People and organizations could transfer value, information, and collaborate with geographically distant counterparties they didn't necessarily know via trusted intermediates thanks to Web 1.0 and Web 2.0, which drastically reduced latency and cost. As the reach of counterparties grew by several orders of magnitude, really global firms began to emerge. From Facebook to eBay and AirBnB, today's internet facilitates worldwide coordination via a series of intermediaries, offering a digital social trust layer enabling strangers to connect. Unfortunately, we've grown excessively reliant on these networks, and when they shift from "attract" to "extract," their customers (whether people or corporations) pay greater costs or risk losing access to the site (i.e. the platform has the power to destroy your business running on it). While today's interactions may magically and dependably occur on a global scale, this machine is mostly powered by the $200 billion digital advertising industry, with "we the users" as the product. It is now well recognized that these ‘post truth' platforms have produced echo chambers inside which unfiltered and unapologetically populist or even false assertions ricochet and strengthen — sometimes with catastrophic results.

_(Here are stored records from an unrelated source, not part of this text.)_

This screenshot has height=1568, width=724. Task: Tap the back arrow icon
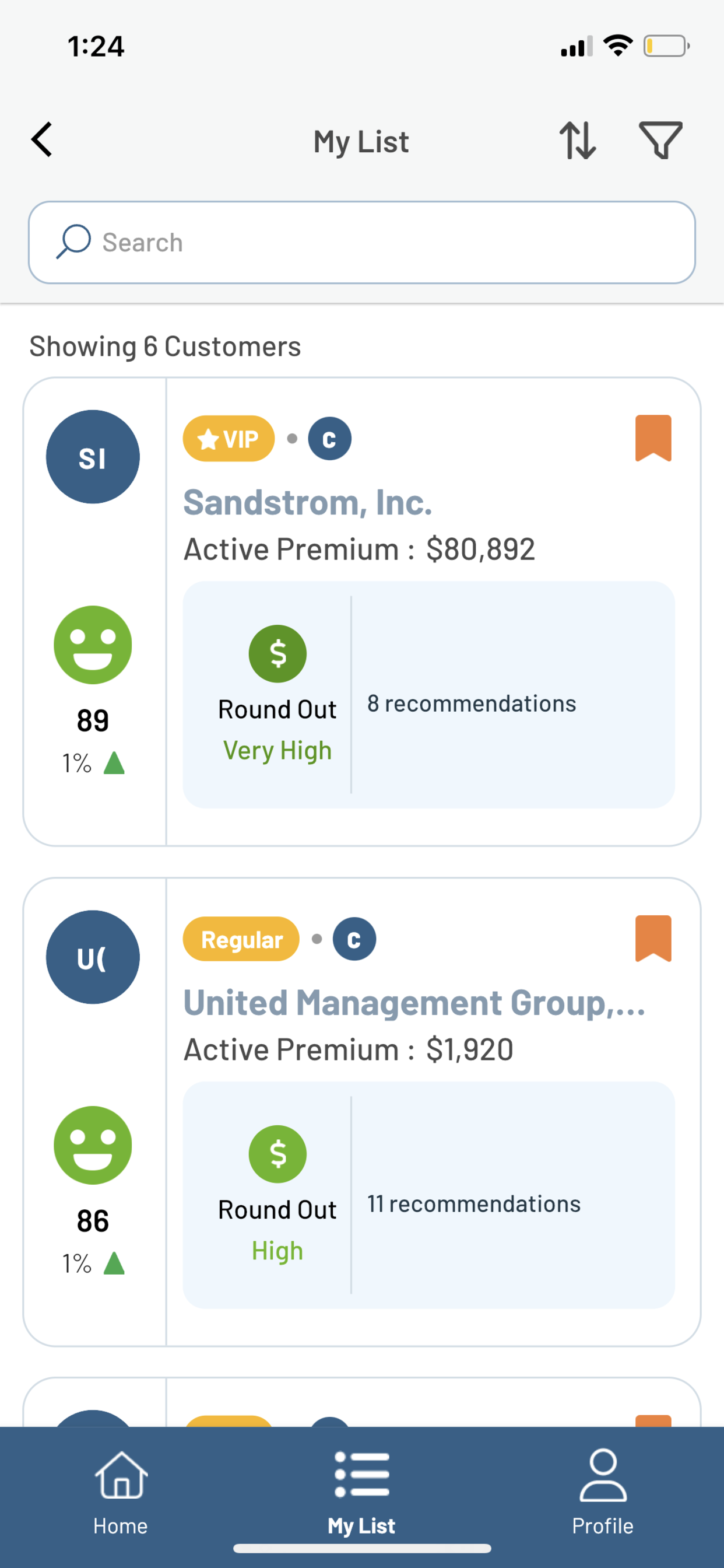41,140
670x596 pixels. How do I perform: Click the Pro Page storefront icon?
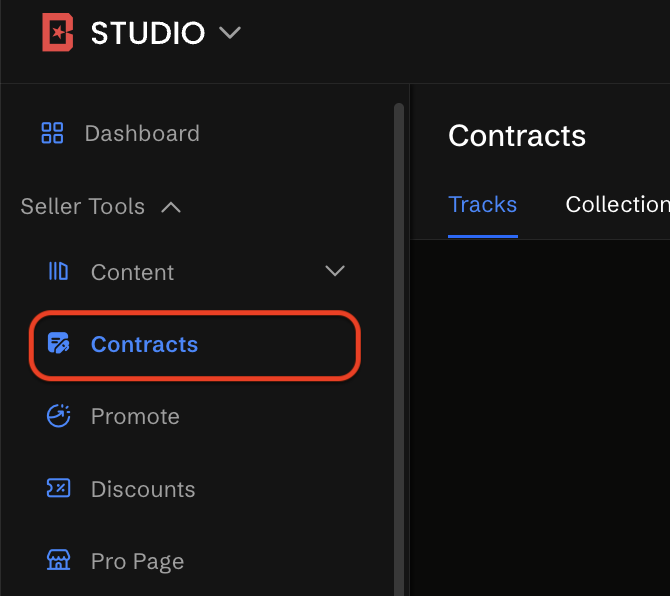[x=59, y=560]
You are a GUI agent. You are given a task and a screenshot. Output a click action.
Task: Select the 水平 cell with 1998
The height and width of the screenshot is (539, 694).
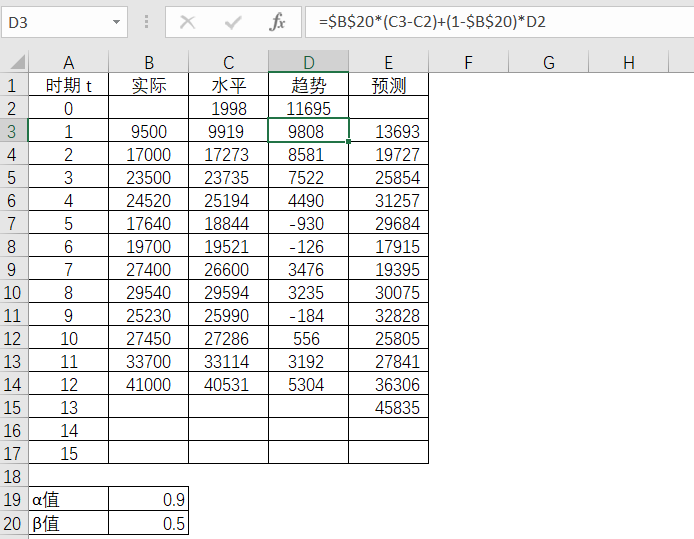tap(228, 108)
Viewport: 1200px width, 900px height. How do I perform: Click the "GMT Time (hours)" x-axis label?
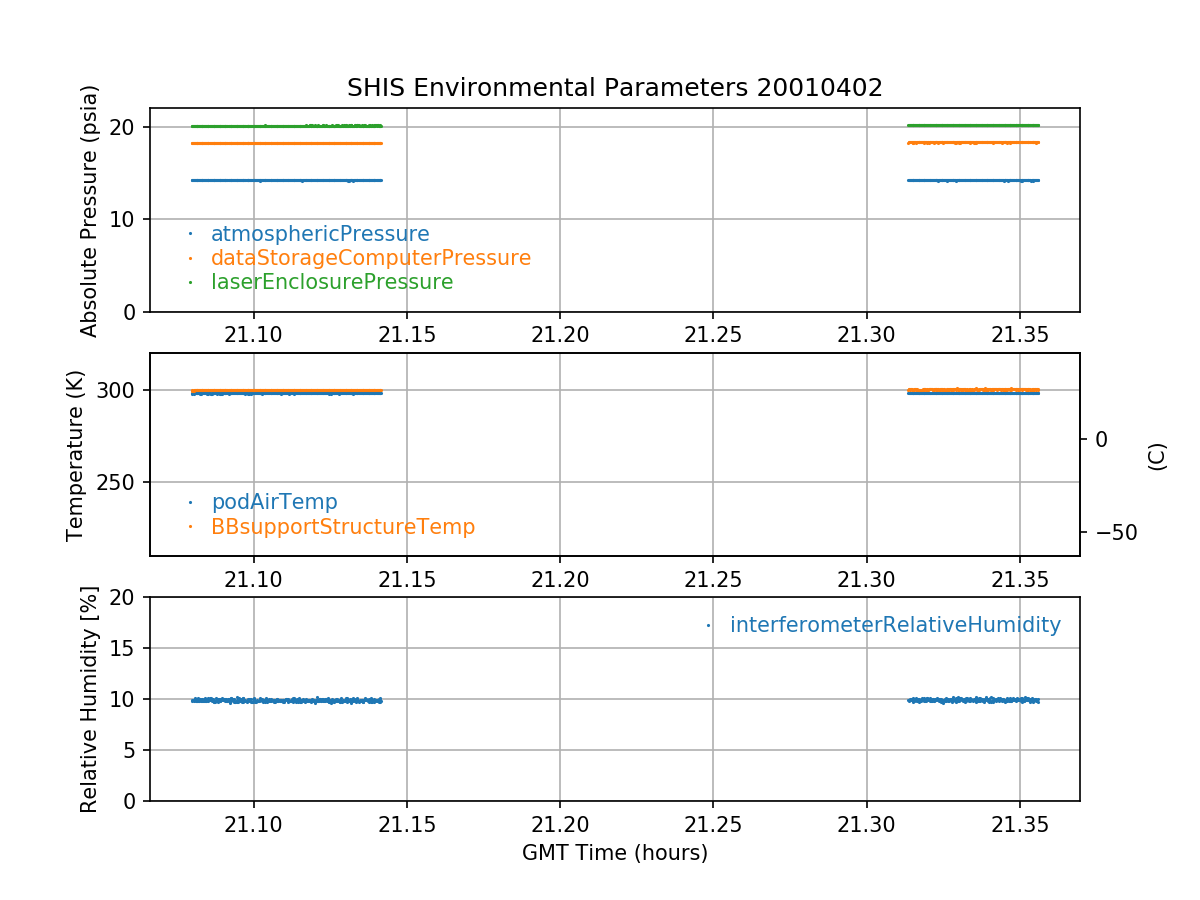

Women, men, robots, and companies will be able to trade value, information, and collaborate with worldwide counterparties they don't know or expressly trust without the need for an intermediary using Web 3.0. The most significant change allowed by Web3.0 is the reduction of the level of trust necessary for global coordination. This represents a shift toward intuitively trusting all network constituents rather than expressly trusting each member and/or attempting to gain trust extrinsically.

Why Web 3.0 Matters

Web 3.0 will radically extend the scale and scope of both human and machine interactions well beyond anything we can now envision. These interactions will be feasible with a far wider spectrum of potential counterparties, ranging from frictionless payments to richer information flows to trustworthy data transfers. Web 3.0 will allow us to engage with any person or computer on the planet without having to pay a charge to a middleman. From global co-operatives to decentralized autonomous organizations and self-sovereign data marketplaces, this change will open up a whole new world of previously inconceivable enterprises and business models.

This is significant because: 

  • Societies may become more efficient by disintermediating industries, eliminating rent-seeking third parties, and transferring value directly to network users and providers.
  • Organizations can become more adaptive to change as a result of their new mesh of more adaptable peer-to-peer communication and governance links amongst members.
  • Humans, businesses, and robots may share more data while maintaining more privacy and security.
  • We can practically eliminate the platform reliance concerns that we see now in order to future-proof entrepreneurial and investment operations.
  • We may own our own data and digital footprints by using digital scarcity and tokenized digital assets.
  • Network members can collaborate to address previously intractable or ‘thinly distributed' issues through ‘modern mutual' ownership and control of these new decentralized systems of intelligence, as well as sophisticated & dynamic economic incentives.
The upcoming wave of Web 3.0 extends well beyond the original use case of cryptocurrency. Web 3.0 will cryptographically connect data from individuals, businesses, and machines with fast machine learning algorithms, resulting in the development of fundamentally new marketplaces and related business models. The result is something akin to a “return to the global village” — daily immersion in the human-centric & highly personalized interactions from which we used to benefit, but now delivered at the global scale of the internet and supporting an ever-increasing myriad of human and machine skill specializations.